5 Common Mistakes to Developing Scalable IoT Applications
by Tori Firewind and the IoT EDC Team
To build scalable applications, it’s necessary to identify common mistakes and avoid them at the early stages of development. In an expert session this past month, the PTC Enterprise Deployment Team elaborated on why scalability is important and how to avoid the common development pitfalls in IoT. That video presentation has been adapted here for visual consumption of the content as well.
What is Scalability and Why Does it Matter
Enterprise ready applications can scale and easily be maintained, which is important even from day 1 because scalability concerns are the largest cause for delays to Go Lives.
Applications balance many competing requirements, and performance testing is crucial to ensure an application is ready for Go Live. However, don't just test how many remote assets can connect at once, but also any metrics that are expected to increase in time, like the number of remote properties per thing, the frequency of reporting from those properties, or the number of users accessing the system at once. Also consider how connecting more assets will affect the user experience and business logic, and not just the ability to ingest data.
Common Mistake 1: Edge Property Updates
Because ThingWorx is always listening for updates pushed from the Edge and those resources are always in use, pulling updates from the Foundation side wastes resources.
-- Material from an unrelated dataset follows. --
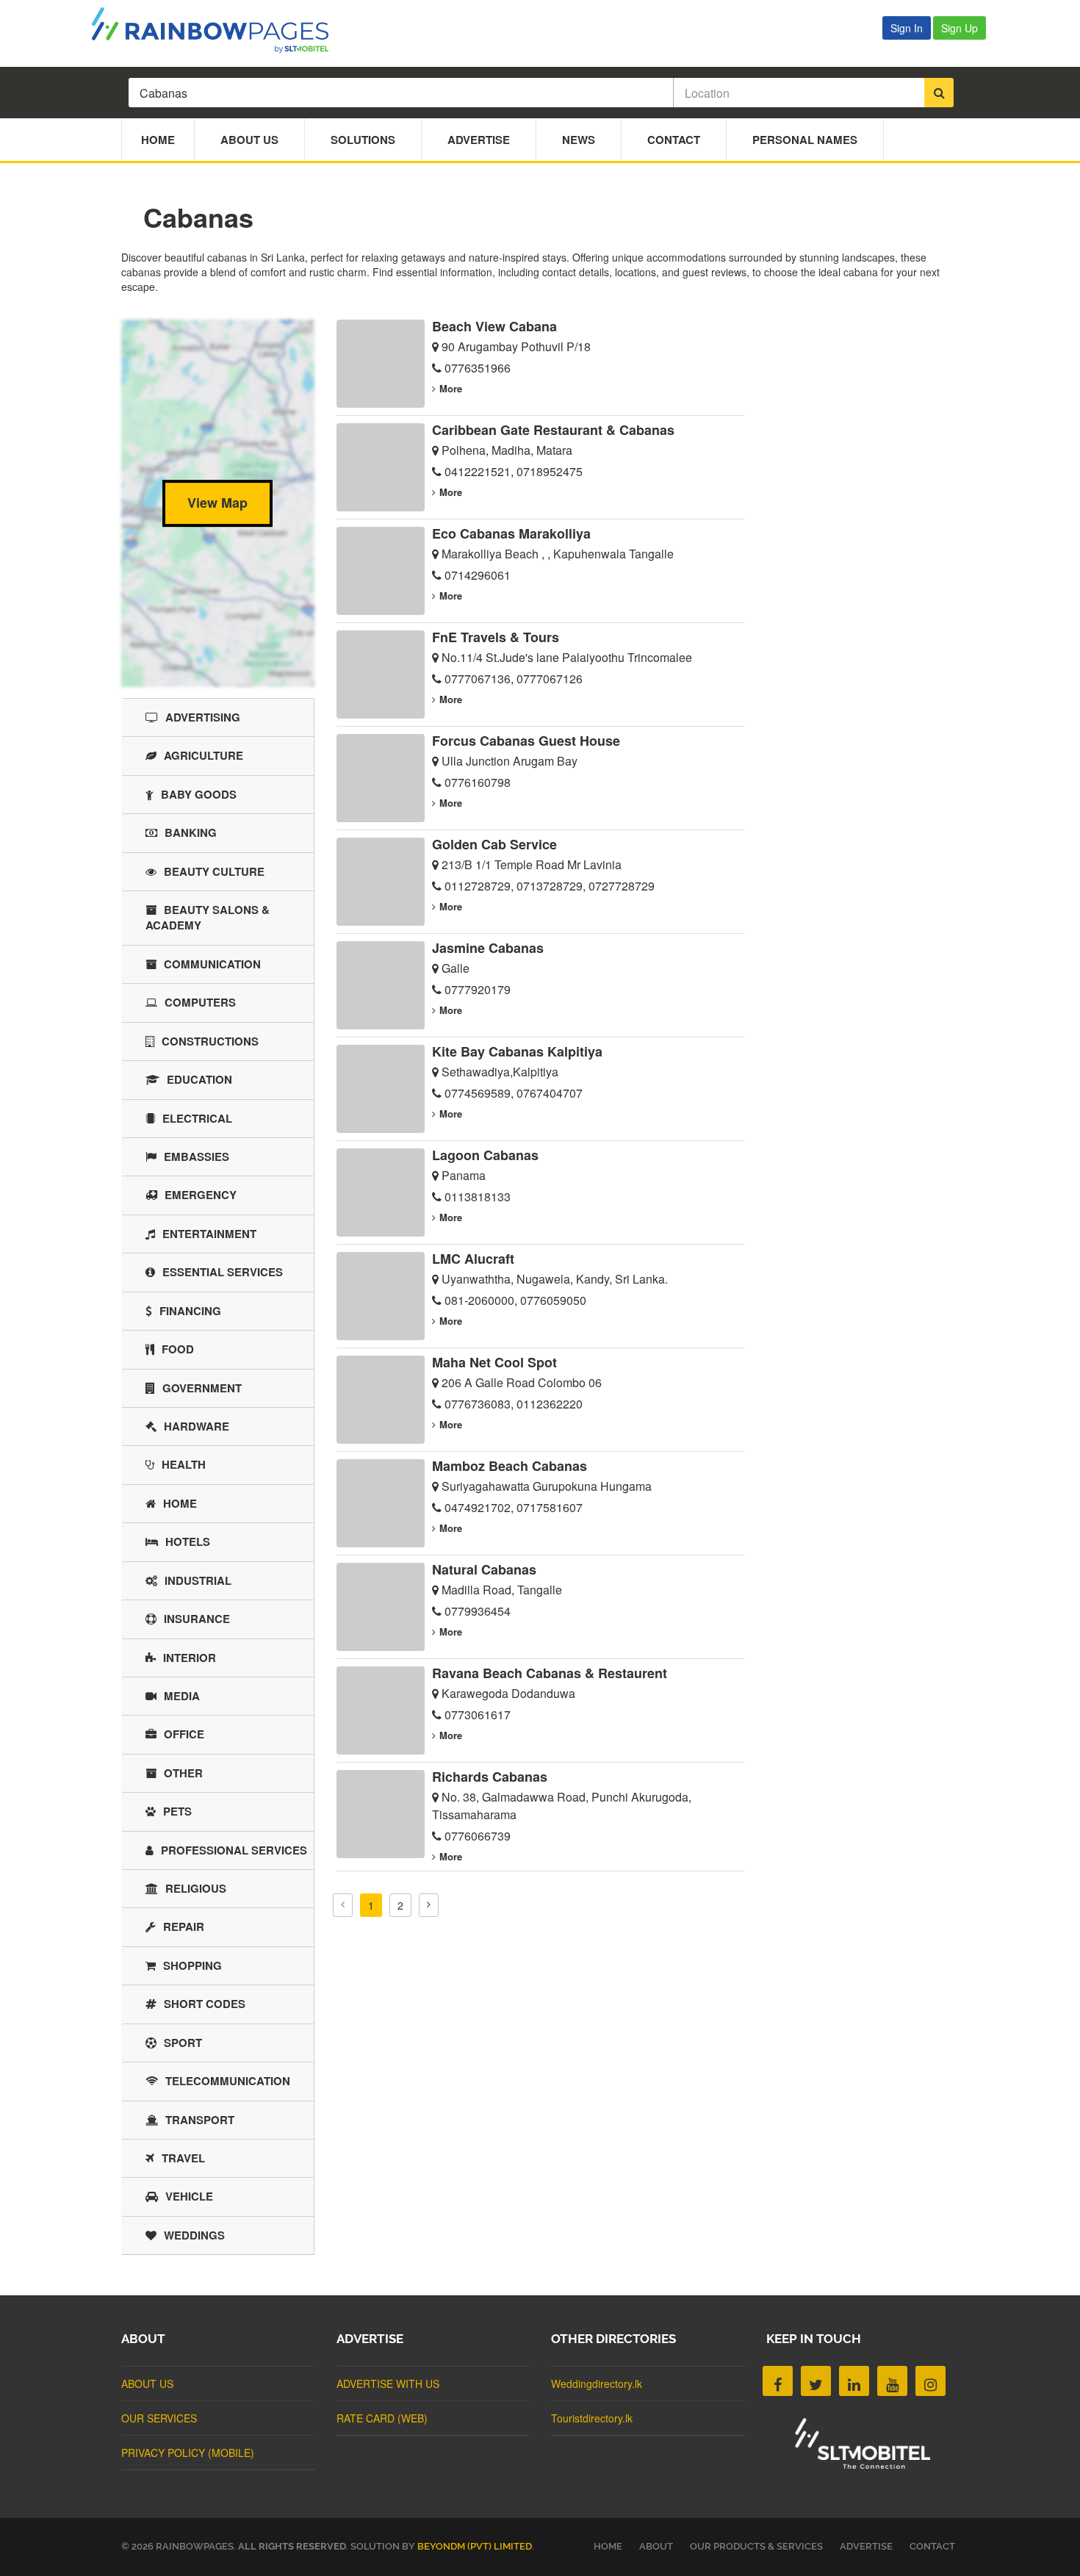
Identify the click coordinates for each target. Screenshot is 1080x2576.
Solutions (363, 140)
Fetch from remote every read is essentially a round trip, so it's slower and more memory intensive, but there are reasons to do it, like if the quality tag is needed since the cache doesn't store it. Say a property is pushed at 11:01, and then there's a network issue at 11:02. If the property is pulled from the cache, it will pull the value sent at 11:01 without any indication of there being a more recent value on the Edge device. Most people will use the default options here: read from server cache, which relies on the Edge to push updates, and the VALUE push type, and configuring a threshold is a good idea as well. This way, only those property updates which are truly necessary are sent to the Foundation server. Details on property aspects can be found in KCS Article 252792.
This is well documented in another PTC Community post. This approach is necessary and considered a best practice if there is event logic which depends on multiple properties at once. Sending all of the necessary properties to determine if an event should fire in one Infotable ensures there is no need to query the database each time a property update comes in from the Edge, which ensures independent business logic and reduces the load on the database to improve ingestion performance.
This is a very broad topic and future articles will address it more specifically. The When Disconnected property aspect is a good way to configure what happens with Edge property values in a mass disconnect scenario. If revenue depends on uptime, consider losing any data that changes while a device is disconnected. All of the updates can be folded into a single value if the changes themselves aren't needed but an updated value is needed to populate remote properties upon reconnect. Many customers will want to keep all of their data, even when a device is offline and use data stores. In this case, consider how much data each Edge device can store (due to memory limitations on the devices themselves), and therefore how long an outage can last before data is lost anyway. Also consider if Foundation can handle massive spikes in activity when this data comes streaming in. Usually, a Connection Server isn't enough. Remember that the more data needs to be kept, the greater the potential for a thundering herd scenario.
Handling a thundering herd scenario goes beyond sizing considerations. It is absolutely crucial to randomize the delay each device will wait before attempting to reconnect. It should be considered a requirement to have the devices connect slowly and "ramp up" over time for multiple reasons. One is that too much data coming in too fast could overwhelm the ingestion queue and result in data loss. Another is that the business logic could demand so many system resources, that the Foundation server crashes again and again and cannot be recovered. Turning off the business logic it isn't possible if the downtime is unexpected, so definitely rely instead on randomized reconnection times for Edge devices.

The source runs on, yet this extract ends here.